Return, without any change, the lines that begin with the one containing "207) in the screenshot?" and run through the final line.

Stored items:
+++
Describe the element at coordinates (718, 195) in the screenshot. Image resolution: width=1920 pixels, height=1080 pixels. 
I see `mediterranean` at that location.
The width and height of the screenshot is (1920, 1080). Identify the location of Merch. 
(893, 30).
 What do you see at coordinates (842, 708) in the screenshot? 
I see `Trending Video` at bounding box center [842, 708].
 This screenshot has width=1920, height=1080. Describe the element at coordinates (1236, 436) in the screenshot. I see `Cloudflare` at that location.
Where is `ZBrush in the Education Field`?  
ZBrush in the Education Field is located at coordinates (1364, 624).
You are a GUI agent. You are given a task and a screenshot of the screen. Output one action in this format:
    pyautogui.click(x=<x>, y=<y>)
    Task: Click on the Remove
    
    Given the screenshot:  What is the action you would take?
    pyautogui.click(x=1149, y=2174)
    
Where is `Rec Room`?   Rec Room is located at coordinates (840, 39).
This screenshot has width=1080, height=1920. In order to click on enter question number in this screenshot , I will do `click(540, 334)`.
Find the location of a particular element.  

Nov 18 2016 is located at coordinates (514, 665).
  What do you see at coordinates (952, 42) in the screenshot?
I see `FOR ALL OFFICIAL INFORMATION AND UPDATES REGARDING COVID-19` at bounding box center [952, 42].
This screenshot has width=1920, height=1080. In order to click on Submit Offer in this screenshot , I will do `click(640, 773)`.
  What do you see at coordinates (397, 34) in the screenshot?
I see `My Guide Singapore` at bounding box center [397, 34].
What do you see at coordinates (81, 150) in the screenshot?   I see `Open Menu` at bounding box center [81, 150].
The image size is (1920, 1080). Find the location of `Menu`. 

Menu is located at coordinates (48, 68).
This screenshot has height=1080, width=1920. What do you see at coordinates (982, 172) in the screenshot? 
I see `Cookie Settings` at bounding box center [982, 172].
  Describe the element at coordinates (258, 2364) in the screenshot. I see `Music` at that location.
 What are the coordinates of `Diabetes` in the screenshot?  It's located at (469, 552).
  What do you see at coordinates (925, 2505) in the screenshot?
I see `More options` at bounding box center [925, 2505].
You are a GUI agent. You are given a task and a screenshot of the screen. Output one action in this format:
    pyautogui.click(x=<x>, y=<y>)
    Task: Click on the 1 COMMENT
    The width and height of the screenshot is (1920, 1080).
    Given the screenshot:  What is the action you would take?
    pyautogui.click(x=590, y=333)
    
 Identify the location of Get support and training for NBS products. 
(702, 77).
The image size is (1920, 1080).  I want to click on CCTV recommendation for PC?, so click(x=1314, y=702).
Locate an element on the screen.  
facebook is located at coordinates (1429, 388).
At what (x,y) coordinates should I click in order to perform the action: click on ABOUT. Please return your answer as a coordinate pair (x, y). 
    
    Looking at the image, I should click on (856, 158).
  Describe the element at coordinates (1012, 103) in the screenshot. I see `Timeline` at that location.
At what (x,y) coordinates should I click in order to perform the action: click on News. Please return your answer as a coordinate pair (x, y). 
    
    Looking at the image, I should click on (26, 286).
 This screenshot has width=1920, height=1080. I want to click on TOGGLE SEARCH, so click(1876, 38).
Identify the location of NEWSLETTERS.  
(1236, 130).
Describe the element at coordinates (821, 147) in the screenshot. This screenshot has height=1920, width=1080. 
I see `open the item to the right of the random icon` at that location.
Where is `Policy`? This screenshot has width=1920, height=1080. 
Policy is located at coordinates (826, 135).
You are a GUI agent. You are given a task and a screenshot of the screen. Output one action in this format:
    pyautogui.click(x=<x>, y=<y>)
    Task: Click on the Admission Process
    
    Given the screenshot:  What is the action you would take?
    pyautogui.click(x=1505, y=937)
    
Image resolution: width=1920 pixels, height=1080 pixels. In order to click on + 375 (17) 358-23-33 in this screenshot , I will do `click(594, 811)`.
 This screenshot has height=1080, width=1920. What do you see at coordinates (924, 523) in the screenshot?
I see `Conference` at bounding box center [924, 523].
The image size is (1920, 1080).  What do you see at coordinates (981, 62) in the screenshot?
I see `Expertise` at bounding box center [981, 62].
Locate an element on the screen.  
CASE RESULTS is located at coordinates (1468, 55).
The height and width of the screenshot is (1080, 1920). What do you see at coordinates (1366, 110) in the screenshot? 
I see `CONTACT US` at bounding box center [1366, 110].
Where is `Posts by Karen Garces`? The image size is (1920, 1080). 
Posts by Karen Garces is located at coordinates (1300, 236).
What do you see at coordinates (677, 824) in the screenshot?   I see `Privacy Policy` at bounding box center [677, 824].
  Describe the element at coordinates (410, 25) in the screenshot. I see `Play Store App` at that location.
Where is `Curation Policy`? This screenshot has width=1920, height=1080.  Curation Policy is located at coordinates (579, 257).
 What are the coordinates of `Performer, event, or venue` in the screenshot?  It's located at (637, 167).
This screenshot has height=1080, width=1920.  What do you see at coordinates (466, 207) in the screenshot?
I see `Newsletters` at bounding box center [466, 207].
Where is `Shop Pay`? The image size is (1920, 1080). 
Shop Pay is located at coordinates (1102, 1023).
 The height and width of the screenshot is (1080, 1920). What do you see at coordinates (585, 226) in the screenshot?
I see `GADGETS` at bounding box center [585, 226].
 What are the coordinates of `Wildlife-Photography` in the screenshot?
+++
• FINAL ANSWER
This screenshot has height=1080, width=1920.  What do you see at coordinates (466, 207) in the screenshot?
I see `Newsletters` at bounding box center [466, 207].
Where is `Shop Pay`? The image size is (1920, 1080). 
Shop Pay is located at coordinates (1102, 1023).
 The height and width of the screenshot is (1080, 1920). What do you see at coordinates (585, 226) in the screenshot?
I see `GADGETS` at bounding box center [585, 226].
 What are the coordinates of `Wildlife-Photography` in the screenshot?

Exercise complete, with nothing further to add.